A Guide to Home-Scale Permaculture

by Toby Hemenway

Foreword by John Todd

Excerpt 2

Preface

This book began when I visited a garden that felt unlike any I had seen.

Sometimes in a tropical forest or snorkeling in a coral reef, I have felt an aliveness, a sense of many interlocking pieces clicking together into a living and dynamic whole. These are places that naturally exude abundance. Sadly, this feeling was utterly lacking in any human-made landscape I had experienced. Natural landscapes seem so rich—they seethe with activity, they hum with life in comparison to ours. Why is it that nature can splash riotous abundance across forest or prairie with careless grace, while we humans struggle to grow a few flowers? Why do our gardens offer so little to the rest of life? Our yards seem so one-dimensional, just simple landscapes that offer a few vegetables or flowers, if that much. Yet nature can do a thousand things at once: feed insects and birds, snakes and deer, and offer them shelter; harvest, store, and purify water; renew and enrich the soil; clean the air and scent it with perfume; and on and on.

Then I visited a garden that felt the way nature does, yet hung heavy with fruit and edible greens.

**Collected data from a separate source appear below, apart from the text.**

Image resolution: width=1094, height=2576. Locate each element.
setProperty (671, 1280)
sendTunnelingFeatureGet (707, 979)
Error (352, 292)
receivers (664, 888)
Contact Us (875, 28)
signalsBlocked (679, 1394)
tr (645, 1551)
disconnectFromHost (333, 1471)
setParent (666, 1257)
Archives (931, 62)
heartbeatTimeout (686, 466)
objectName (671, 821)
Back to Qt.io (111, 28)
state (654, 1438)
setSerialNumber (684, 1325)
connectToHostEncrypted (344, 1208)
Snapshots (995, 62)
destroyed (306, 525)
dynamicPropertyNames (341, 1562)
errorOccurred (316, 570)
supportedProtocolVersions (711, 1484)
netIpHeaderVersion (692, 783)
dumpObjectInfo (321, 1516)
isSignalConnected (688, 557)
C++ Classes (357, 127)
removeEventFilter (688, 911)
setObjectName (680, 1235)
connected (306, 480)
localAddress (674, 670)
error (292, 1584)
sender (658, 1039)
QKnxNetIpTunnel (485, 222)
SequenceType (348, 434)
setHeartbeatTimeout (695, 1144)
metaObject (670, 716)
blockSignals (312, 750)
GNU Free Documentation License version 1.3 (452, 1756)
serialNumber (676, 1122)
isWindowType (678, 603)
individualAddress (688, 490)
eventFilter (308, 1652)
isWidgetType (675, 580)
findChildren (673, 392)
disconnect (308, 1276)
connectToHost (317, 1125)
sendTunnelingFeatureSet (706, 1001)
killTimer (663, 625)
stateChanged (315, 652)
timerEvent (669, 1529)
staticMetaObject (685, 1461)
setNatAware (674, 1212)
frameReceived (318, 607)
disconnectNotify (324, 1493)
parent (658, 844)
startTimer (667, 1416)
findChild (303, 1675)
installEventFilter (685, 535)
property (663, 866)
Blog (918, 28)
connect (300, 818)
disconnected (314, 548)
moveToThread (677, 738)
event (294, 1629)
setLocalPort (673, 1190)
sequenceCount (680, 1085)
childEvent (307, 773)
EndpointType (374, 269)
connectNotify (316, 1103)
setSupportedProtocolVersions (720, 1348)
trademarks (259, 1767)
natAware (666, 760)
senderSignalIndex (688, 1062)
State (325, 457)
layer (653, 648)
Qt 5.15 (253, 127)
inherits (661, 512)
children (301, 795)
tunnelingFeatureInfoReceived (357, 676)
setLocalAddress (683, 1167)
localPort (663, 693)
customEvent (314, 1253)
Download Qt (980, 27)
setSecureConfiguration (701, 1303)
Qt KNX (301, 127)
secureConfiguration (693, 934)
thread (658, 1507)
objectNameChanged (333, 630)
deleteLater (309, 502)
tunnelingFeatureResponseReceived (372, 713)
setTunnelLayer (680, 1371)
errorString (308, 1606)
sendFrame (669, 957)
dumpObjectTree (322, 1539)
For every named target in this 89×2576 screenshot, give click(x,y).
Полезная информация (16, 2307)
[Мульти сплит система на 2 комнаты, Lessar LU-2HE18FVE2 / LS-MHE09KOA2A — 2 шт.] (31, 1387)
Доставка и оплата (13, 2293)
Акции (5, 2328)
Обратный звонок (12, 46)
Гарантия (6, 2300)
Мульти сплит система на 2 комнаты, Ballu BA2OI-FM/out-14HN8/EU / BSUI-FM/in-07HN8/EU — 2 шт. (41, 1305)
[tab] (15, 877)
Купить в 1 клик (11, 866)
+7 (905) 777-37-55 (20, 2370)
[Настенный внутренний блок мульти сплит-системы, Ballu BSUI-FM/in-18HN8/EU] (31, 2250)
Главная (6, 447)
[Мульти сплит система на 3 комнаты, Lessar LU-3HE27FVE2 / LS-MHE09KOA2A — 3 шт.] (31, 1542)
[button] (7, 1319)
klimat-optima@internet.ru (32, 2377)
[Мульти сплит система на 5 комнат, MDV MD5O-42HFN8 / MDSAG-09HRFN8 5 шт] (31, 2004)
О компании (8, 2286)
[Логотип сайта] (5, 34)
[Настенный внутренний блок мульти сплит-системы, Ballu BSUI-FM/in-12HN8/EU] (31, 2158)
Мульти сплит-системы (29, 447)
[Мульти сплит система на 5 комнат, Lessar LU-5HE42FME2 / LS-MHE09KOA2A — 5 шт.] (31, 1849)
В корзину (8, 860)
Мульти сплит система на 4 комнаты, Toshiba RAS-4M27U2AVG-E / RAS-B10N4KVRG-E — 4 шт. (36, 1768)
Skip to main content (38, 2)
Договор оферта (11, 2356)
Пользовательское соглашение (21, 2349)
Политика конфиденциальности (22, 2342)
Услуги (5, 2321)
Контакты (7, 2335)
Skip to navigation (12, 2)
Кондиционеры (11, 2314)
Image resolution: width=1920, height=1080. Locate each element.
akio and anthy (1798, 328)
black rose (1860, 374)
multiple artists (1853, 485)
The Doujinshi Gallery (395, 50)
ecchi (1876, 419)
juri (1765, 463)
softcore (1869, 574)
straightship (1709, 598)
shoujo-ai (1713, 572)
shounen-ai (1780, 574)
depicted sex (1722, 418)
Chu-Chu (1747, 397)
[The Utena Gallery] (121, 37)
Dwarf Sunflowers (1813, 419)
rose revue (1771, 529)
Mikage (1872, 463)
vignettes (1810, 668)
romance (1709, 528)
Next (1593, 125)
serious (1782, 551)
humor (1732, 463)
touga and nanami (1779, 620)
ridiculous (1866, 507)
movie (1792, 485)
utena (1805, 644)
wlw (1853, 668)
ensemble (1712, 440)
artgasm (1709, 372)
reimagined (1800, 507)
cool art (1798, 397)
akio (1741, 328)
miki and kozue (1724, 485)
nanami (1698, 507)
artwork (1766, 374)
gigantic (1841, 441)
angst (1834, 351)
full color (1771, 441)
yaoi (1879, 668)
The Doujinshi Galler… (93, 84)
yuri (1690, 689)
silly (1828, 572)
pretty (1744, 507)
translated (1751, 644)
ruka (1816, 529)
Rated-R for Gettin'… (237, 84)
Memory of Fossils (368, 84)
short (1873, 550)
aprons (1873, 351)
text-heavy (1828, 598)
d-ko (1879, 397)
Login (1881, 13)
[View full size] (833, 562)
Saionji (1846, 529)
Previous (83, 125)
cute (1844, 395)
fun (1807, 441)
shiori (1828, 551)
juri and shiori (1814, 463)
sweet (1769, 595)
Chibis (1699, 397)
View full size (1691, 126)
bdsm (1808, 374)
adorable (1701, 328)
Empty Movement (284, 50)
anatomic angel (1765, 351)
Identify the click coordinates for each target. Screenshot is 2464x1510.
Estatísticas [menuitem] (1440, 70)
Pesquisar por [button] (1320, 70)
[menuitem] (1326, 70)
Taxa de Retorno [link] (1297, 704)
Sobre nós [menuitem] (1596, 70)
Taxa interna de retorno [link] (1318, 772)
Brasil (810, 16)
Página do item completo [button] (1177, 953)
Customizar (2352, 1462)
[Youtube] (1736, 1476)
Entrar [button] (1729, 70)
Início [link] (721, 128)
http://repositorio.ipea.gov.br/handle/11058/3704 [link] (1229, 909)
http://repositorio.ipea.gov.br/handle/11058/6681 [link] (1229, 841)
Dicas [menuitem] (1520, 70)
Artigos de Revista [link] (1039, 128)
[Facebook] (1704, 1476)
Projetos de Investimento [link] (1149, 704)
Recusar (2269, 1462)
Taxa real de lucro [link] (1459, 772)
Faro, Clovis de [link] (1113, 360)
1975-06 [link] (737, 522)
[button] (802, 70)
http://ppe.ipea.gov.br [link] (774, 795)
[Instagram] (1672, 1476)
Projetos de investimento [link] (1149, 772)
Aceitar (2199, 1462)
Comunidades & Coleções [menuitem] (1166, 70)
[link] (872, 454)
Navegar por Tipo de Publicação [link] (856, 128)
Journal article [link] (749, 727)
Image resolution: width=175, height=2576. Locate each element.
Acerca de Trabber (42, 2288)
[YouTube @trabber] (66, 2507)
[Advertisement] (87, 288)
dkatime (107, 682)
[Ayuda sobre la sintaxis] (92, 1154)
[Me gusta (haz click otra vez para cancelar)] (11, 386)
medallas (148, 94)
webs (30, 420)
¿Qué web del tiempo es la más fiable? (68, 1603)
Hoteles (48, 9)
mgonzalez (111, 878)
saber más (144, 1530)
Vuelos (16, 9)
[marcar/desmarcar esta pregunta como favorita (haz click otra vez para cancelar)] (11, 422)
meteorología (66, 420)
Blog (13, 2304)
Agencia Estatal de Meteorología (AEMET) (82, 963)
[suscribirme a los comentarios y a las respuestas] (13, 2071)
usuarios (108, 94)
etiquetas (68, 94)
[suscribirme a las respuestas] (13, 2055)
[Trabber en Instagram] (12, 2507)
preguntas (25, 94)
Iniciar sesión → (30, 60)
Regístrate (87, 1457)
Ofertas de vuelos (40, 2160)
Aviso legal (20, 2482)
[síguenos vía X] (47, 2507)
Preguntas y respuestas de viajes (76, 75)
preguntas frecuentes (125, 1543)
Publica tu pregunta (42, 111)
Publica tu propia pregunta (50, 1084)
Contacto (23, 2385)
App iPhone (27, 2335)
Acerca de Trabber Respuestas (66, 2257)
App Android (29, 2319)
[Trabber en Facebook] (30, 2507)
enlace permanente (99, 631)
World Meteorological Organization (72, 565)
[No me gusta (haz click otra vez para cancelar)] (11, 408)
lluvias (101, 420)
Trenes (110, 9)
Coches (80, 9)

Soon I found a few others like it. In these places, using new techniques from permaculture and ecological design, and old ones from indigenous people and organic gardening, a few pioneers have created landscapes that feel like nature but provide a home for people as well. These are true backyard ecosystems that were designed with methods and concepts gleaned from nature, and that feel as alive as any forest. I wanted to know how to create these places, and I wanted to help others create more. Gaia’s Garden is the result of that pursuit.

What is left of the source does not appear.